### Exercise brief
Scan the listing below and copy every line holding "icon".

### Information

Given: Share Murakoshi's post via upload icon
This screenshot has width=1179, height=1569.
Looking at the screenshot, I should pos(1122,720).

...

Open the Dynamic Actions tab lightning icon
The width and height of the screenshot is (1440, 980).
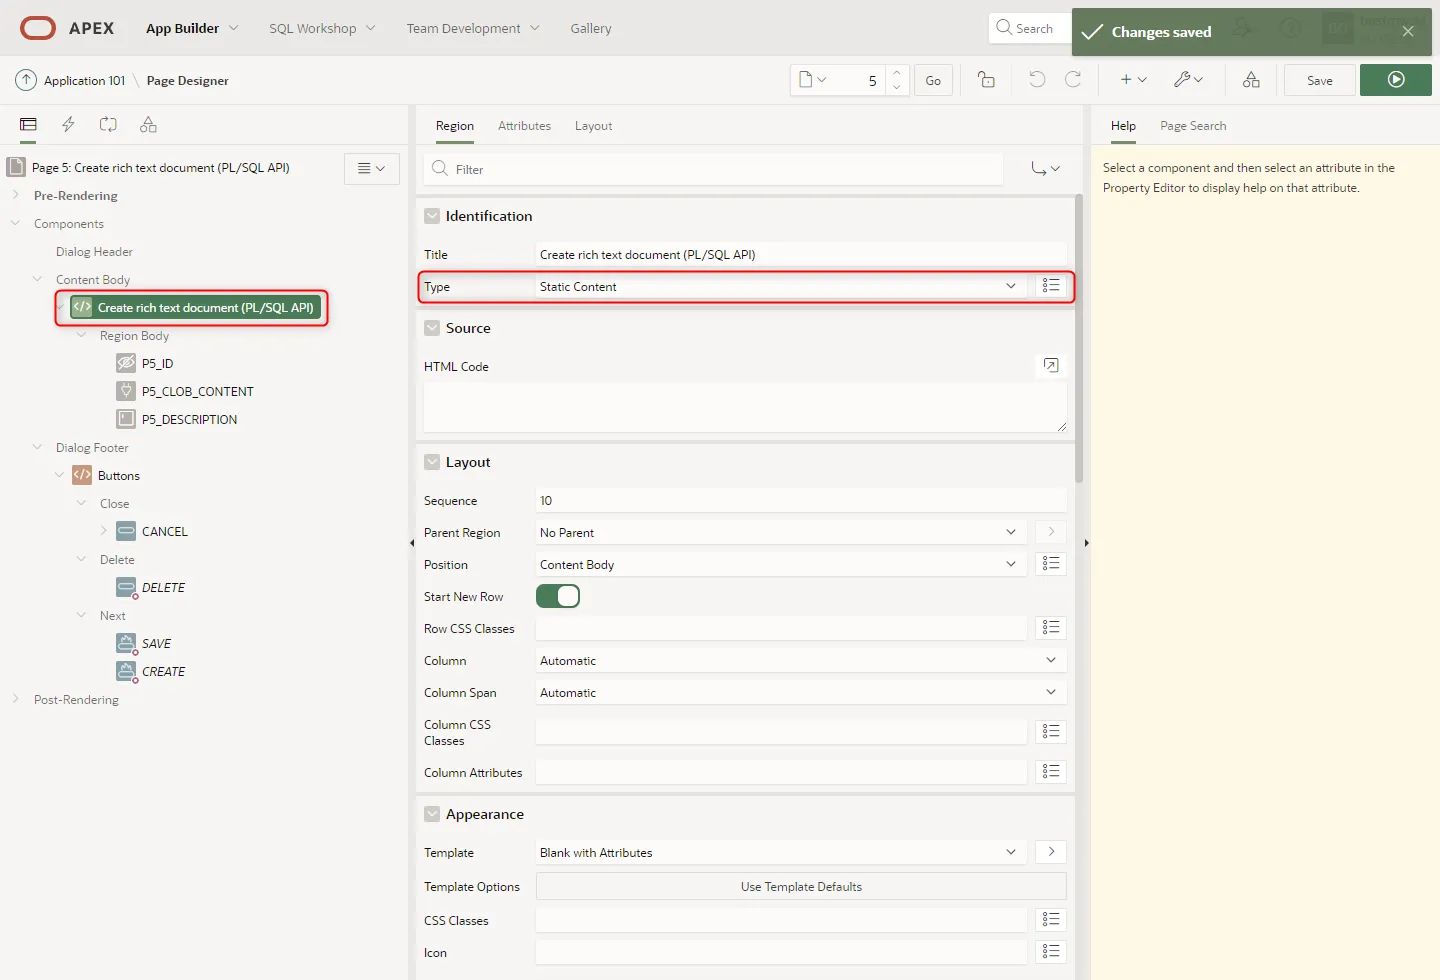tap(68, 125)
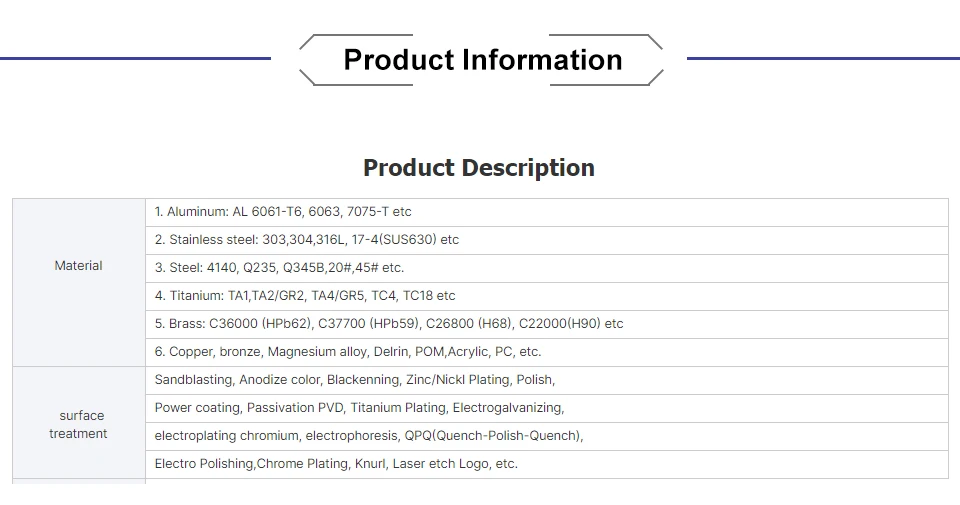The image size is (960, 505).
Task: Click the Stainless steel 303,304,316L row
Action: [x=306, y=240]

### Response to this task
Given: Share Murakoshi's post via upload icon
Open the Dynamic Actions tab lightning icon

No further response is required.